-- GIVEN TEXT --

>>>>

Corn and other "compostable" bioplastics aren't as green as you'd think. Most don't break down in a conventional compost bin and end up in the landfill where they don't decompose at all. Researchers at the Imperial College of London are about to change the bioplastics game, developing a truly compostable cup.
Individuals would be able to compost these new, sugar-based cups in their home bins. The glucose molecules that make up the plastic would react with moisture over time and break down into harmless components.
Another big concern with corn-based plastics is its effect on the food supply. Rather than tapping food sources like sugar beets, the sugar for this new plastic comes from trees and grasses or even from agricultural and food waste. Dr. Charlotte Williams, who is heading up the research, calls these non-food sources the technology's "key breakthrough."
Not only does their sugar plastic address the food issue, it uses far less energy and water than current bioplastics.

<<<<

-- WHAT THIS EXERCISE ASKS --
[a] Using the passage on bioplastics, explain in one to three sentences why the new sugar-based cups could be composted in a home bin.
[b] Write a continuation of the passage on sugar-based bioplastics, beginning after its final sentence.
The data is separate material with no connection to the passage on bioplastics.

-- DATASET ENTRIES --
>>>>

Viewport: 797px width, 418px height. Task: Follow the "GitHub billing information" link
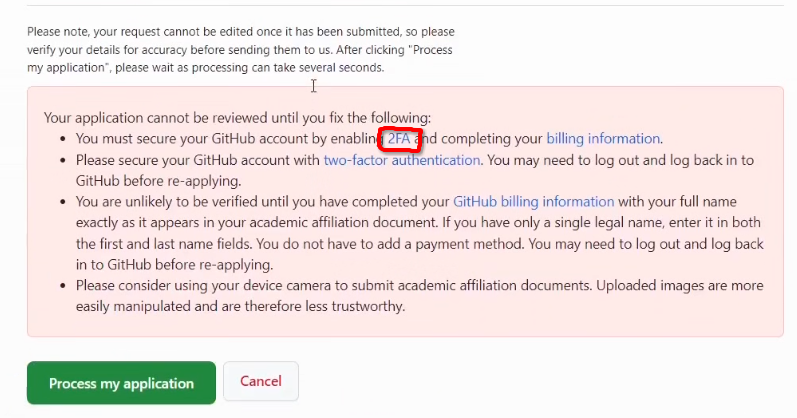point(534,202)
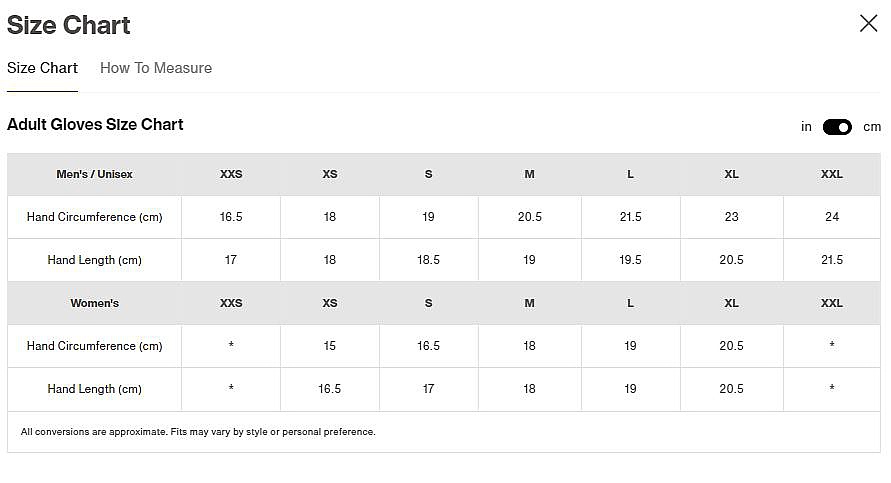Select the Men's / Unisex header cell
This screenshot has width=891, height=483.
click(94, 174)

<<<<
>>>>

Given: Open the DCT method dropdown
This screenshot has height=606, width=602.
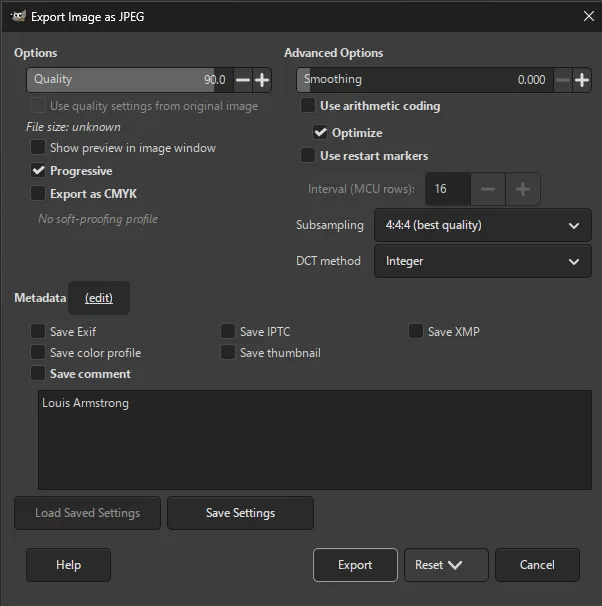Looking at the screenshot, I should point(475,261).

<<<<

-- YOUR RESPONSES --
[a] The glucose molecules that make up the plastic react with moisture over time. This breaks them down into harmless components, so the cups could be composted in home bins.

[b]
The one thing I wonder about this new plastic is how much land it would take to grow enough trees and grasses for large scale production. Whether they're food crops or not if it takes vast amounts of land to meet demand, it would pose its own problems. I'd hate to see us cutting down forests in order to grow plants for plastic production.
Williams and her team are now developing "specific material characteristics" for different applications, like food packaging and medical uses. Working with some commerical partners, they say the sugar plastic is about two to five years away from being available on the market. In the meantime, maybe the best solution for drinking on the go is to bring your own, ultra cool, reusable cup?